AB magnitude

The AB magnitude system is an astronomical magnitude system. Unlike many other magnitude systems, it is based on flux measurements that are calibrated in absolute units, namely spectral flux densities.

Definition

The monochromatic AB magnitude is defined as the logarithm of a spectral flux density with the usual scaling of astronomical magnitudes and a zero-point of 3631 Jansky,[1] where 1 Jansky = 1 Jy = 10−26 W Hz−1 m−2 = 10−23 erg s−1 Hz−1 cm−2. If the spectral flux density is denoted fν, the monochromatic AB magnitude is:

${\displaystyle m_{\text{AB}}=-{\frac {5}{2}}\log _{10}\left({\frac {f_{\nu }}{3631{\text{ Jy}}}}\right),}$

or

${\displaystyle m_{\text{AB}}=-{\frac {5}{2}}\log _{10}\left({\frac {f_{\nu }}{\text{Jy}}}\right)+8.90.}$

In cgs units of erg s−1 cm−2 Hz−1, it is:

${\displaystyle m_{\text{AB}}=-{\frac {5}{2}}\log _{10}f_{\nu }-48.600.}$

Actual measurements are always made across some continuous range of wavelengths. The bandpass AB magnitude is defined so that the zero point corresponds to a bandpass-averaged spectral flux density of 3631 Jansky:

${\displaystyle m_{\text{AB}}=-{\frac {5}{2}}\log _{10}\left({\frac {\int f_{\nu }(h\nu )^{-1}e(\nu )d\nu }{\int 3631{\text{ Jy}}(h\nu )^{-1}e(\nu )d\nu }}\right),}$

where e(ν) is the "equal-energy" filter response function and the (hν)−1 term assumes that the detector is a photon-counting device such as a CCD or photomultiplier.[2] (Filter responses are sometimes expressed as quantum efficiencies, that is, in terms of their response per photon, rather than per unit energy. In those cases the (hν)−1 term has been folded into the definition of e(ν) and should not be included.)
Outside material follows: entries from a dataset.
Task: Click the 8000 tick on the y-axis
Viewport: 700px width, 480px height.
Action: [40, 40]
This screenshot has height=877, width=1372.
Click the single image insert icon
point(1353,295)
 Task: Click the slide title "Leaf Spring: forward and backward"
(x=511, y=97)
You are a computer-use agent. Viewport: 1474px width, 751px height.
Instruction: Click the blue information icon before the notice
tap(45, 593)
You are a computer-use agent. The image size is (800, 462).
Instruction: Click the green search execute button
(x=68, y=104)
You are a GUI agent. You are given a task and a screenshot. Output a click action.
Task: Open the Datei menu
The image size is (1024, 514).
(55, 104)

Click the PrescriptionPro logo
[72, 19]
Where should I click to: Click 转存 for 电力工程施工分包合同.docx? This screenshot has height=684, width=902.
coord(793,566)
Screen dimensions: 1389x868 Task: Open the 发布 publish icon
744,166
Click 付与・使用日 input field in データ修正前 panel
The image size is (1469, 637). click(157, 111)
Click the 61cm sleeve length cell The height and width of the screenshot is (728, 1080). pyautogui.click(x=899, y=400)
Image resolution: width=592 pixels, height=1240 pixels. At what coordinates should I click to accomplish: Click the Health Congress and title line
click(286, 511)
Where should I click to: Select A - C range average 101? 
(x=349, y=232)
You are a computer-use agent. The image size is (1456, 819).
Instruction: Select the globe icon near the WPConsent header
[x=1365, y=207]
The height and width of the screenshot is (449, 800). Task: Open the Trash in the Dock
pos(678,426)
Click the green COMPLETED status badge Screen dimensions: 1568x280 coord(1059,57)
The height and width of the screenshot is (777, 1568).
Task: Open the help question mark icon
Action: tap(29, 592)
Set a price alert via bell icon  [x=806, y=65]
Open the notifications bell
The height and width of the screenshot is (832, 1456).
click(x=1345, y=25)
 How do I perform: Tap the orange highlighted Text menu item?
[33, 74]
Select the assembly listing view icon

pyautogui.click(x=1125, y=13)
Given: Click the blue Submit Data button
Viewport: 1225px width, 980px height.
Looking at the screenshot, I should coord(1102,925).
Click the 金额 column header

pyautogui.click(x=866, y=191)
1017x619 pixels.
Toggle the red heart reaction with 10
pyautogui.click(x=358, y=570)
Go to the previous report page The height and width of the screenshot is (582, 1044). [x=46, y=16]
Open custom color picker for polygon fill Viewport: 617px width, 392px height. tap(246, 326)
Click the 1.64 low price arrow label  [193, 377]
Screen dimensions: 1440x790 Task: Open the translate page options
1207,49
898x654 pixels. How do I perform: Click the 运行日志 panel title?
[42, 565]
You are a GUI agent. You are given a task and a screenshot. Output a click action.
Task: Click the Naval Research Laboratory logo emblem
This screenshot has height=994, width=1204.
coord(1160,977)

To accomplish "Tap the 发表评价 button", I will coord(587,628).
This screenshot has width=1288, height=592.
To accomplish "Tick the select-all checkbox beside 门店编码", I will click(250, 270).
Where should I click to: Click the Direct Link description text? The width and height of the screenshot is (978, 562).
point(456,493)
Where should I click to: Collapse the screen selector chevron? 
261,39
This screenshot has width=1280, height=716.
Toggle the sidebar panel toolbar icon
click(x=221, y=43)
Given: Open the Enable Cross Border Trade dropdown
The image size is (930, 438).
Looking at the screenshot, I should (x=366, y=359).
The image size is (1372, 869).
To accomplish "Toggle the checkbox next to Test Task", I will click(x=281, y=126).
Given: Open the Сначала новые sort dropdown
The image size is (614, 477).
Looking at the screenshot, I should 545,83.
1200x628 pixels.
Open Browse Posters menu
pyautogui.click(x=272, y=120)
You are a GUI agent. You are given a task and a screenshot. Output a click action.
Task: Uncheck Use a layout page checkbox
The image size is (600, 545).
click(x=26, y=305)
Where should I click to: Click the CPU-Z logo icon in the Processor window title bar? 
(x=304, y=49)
The STMAG system is similarly defined, but for constant flux per unit wavelength interval instead.

AB stands for "absolute" in the sense that no relative reference object is used (unlike using Vega as a baseline object).[3]

Expression in terms of fλ

In some fields, spectral flux densities are expressed per unit wavelength, fλ, rather than per unit frequency, fν. At any specific wavelength,

${\displaystyle f_{\nu }={\frac {\lambda ^{2}}{c}}f_{\lambda },}$

where fν is measured per frequency (e.g., Hertz), and fλ is measured per wavelength (e.g., cm). If the wavelength unit is Ångstrom,

${\displaystyle {\frac {f_{\nu }}{\text{Jy}}}=3.34\times 10^{4}\left({\frac {\lambda }{\mathrm {\AA} }}\right)^{2}{\frac {f_{\lambda }}{{\text{erg}}{\text{ cm}}^{-2}{\text{ s}}^{-1}\mathrm {\AA} ^{-1}}}}$.

This can then be plugged into the equations above.

The “pivot wavelength” of a given bandpass is the value of λ that makes the above conversion exact for observations made in that bandpass. For an equal-energy response function as defined above, it is [4]

${\displaystyle \lambda _{\text{piv}}={\sqrt {\frac {\int e(\lambda )d\lambda }{\int e(\lambda )\lambda ^{-2}d\lambda }}}}$.

For a response function expressed in the quantum-efficiency convention, it is:

${\displaystyle \lambda _{\text{piv}}={\sqrt {\frac {\int e(\lambda )\lambda d\lambda }{\int e(\lambda )\lambda ^{-1}d\lambda }}}}$.

Conversion from other magnitude systems

Magnitudes in the AB system can be converted to other systems. However, because all magnitude systems involve integration of some assumed source spectrum over some assumed passband, such conversions are not necessarily trivial to calculate, and precise conversions depend on the actual spectrum of the source in question. Various authors have computed conversions for standard situations.[5]